▸ **課題 A**: 『リア王』について書かれた文章にある「王位を退いたリアは、忠臣ケントと道化だけを伴い、嵐の荒野へとさまよい出る。」という一文を英語に訳すこと。

━━━━━ 出典

リア王が最も信頼し、愛していた末娘はリアへの愛情を言葉にするのが苦手で、父王を激怒させる。結果、何も相続せず持参金も持たない末娘は、自分を心から気に入ってくれるフランス王へと嫁ぐ。

ここで済んでいれば、悲劇とは言いづらいのだが、長女と次女は父王を愛していると言った舌の根も乾かぬうちに、父をそれぞれの城から追放してしまう。王位を退いたリアは、忠臣ケントと道化だけを伴い、嵐の荒野へとさまよい出る。

口から出るのは、長女や次女への呪いの言葉。実は忠臣ケントは変装してリアには自分が誰だか気付かれないようにしていた。それは、リア王が末娘の言葉に激怒した折に、リアの過ちを止めようとして、逆鱗に触れてしまったからであった。

国外追放となったが、姿を変えてリアに忠義を尽くそうとするケント。しかし、その努力も報いられず、リアの長女や次女を巧みに操った悪人エドマンドの指示で、末娘とリアは、とらえられてしまう。そして、末娘は殺される。

リアはそれを嘆き、また、間もなく息絶えてしまう。

●親子の難しさ
言葉に出す、出さないを含めて親子の愛情表現は非常に難しいものです。大会社の社長であれ、アルバイトで生計を立てている親であれ、愛する子供とのコミュニケーションの難しさを実感するのに違いはありません。また、子供としても、親との考え方の違いに悩み、反発したり、ということは、誰でも経験があるのではないでしょうか。

愛情がありながら、それをうまく伝えられないもどかしさにいらいらしたご経験のある方も多いでしょう。誰でもが経験するこのようなことを、『リア王』を通じて深く理解できるであろうと思います。筆者の場合も、親子の問題で悩んだ時に、よくこの作品を読み返します。

━━━━━━━━━━
━━━━━ 入力データ

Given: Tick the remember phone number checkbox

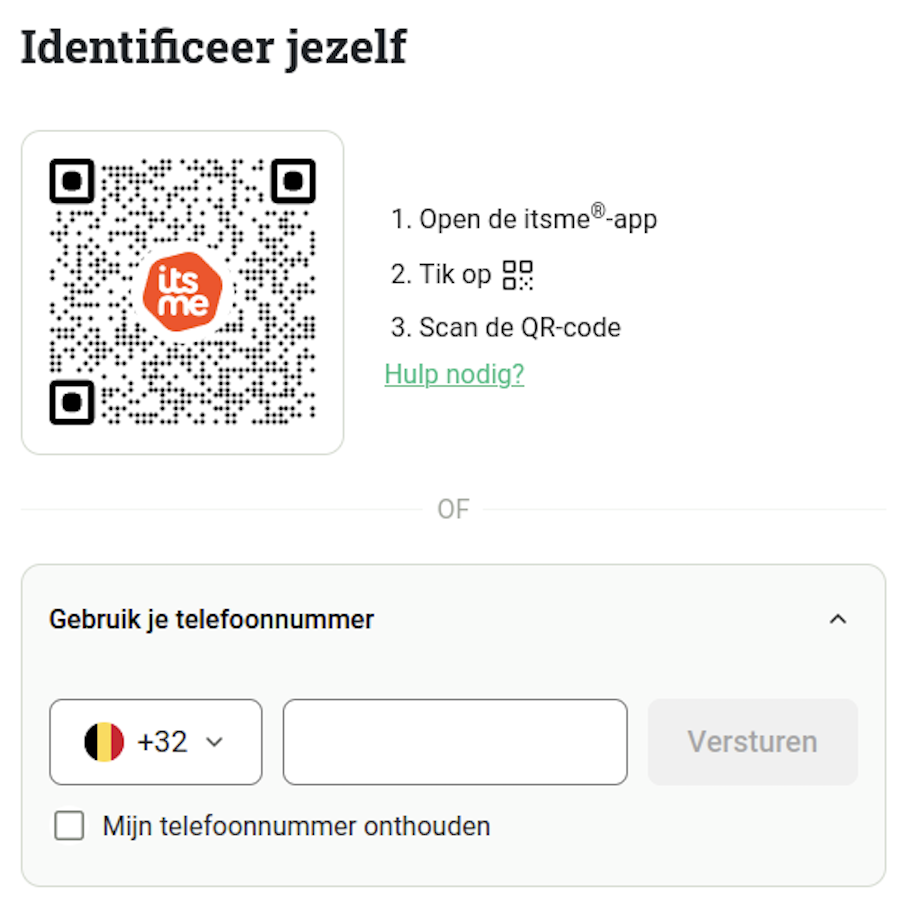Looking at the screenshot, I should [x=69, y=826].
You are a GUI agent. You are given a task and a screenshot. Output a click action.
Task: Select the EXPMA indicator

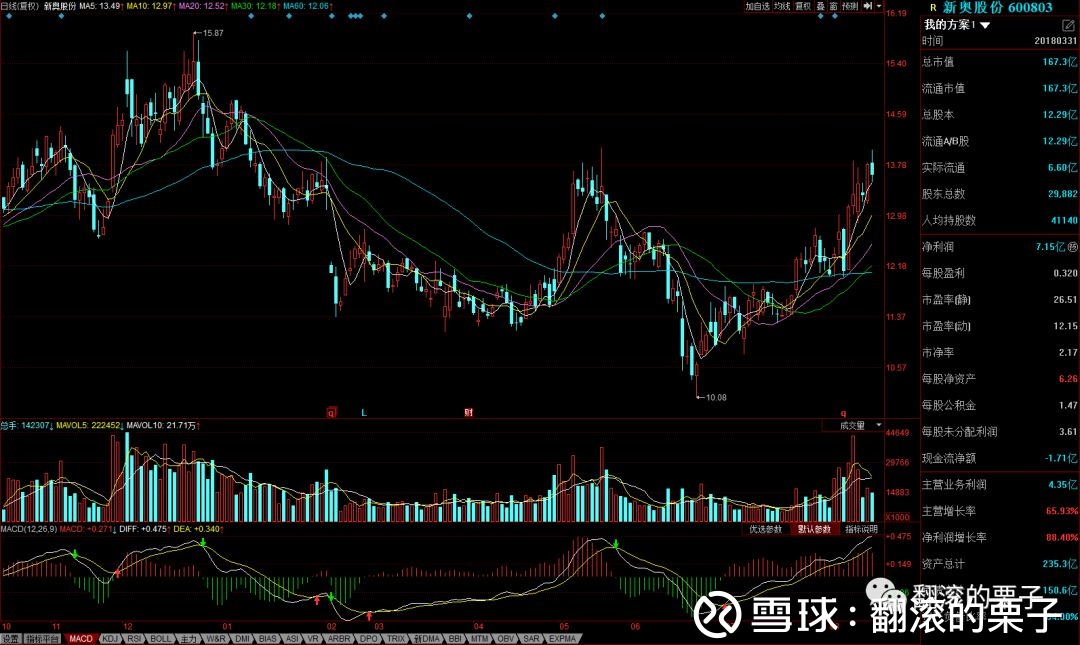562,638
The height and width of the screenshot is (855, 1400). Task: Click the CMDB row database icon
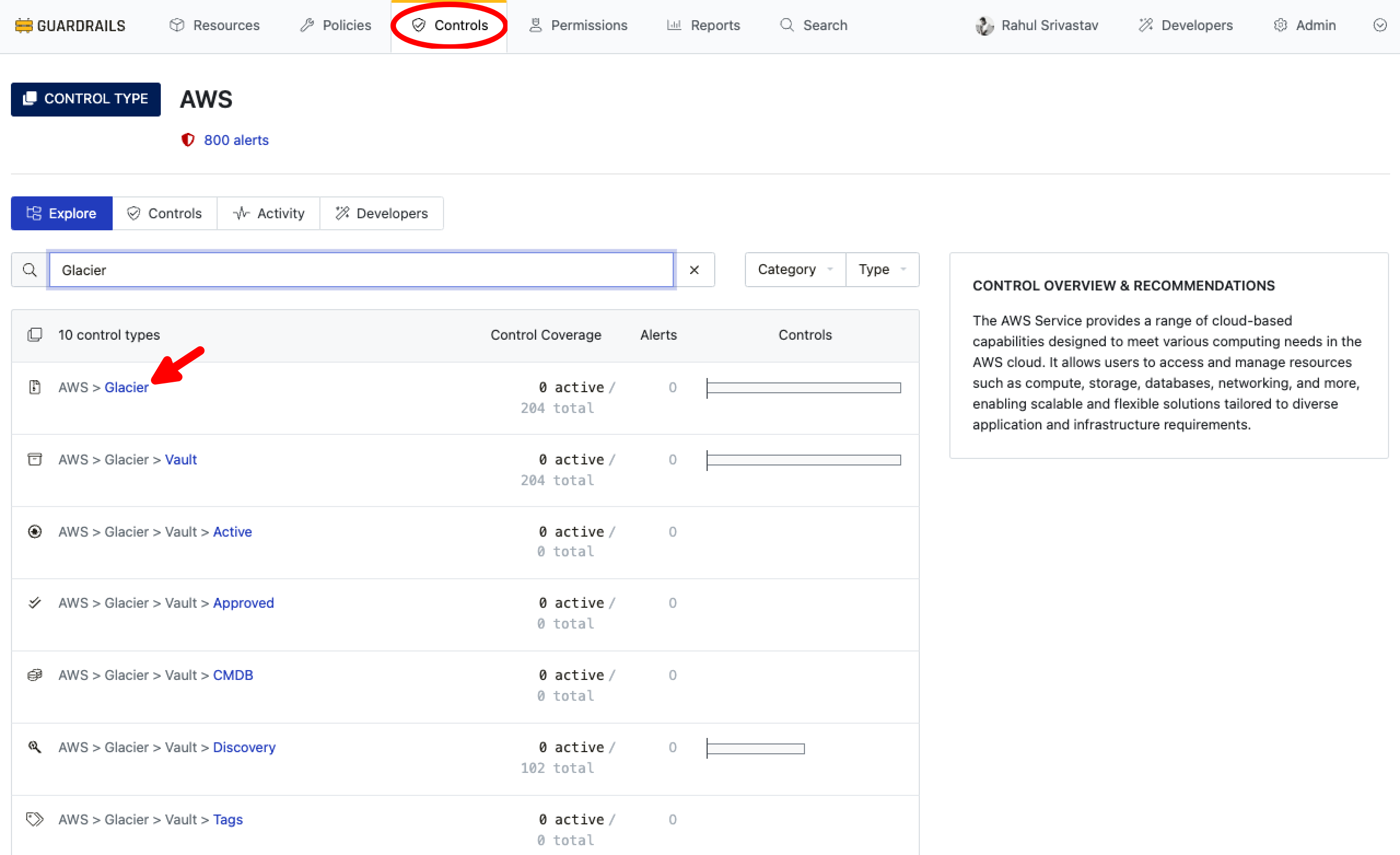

━━━━━━━━━━

▸ **課題 B**: エントリのうち、「You are a GUI」を含む行から始めてエントリの最後の行までを、空行を除いて1行につき1つの文字列とするJSONリストに書き換えること。画像は答えに含めないこと。

▸ **正答 A**: Lear, having given up the throne, wanders out onto the stormy heath accompanied only by his loyal retainer Kent and the Fool.

▸ **正答 B**:
[
  "You are a GUI agent. You are given a task and a screenshot. Output a click action.",
  "Task: Select the EXPMA indicator",
  "562,638",
  "The height and width of the screenshot is (855, 1400). Task: Click the CMDB row database icon"
]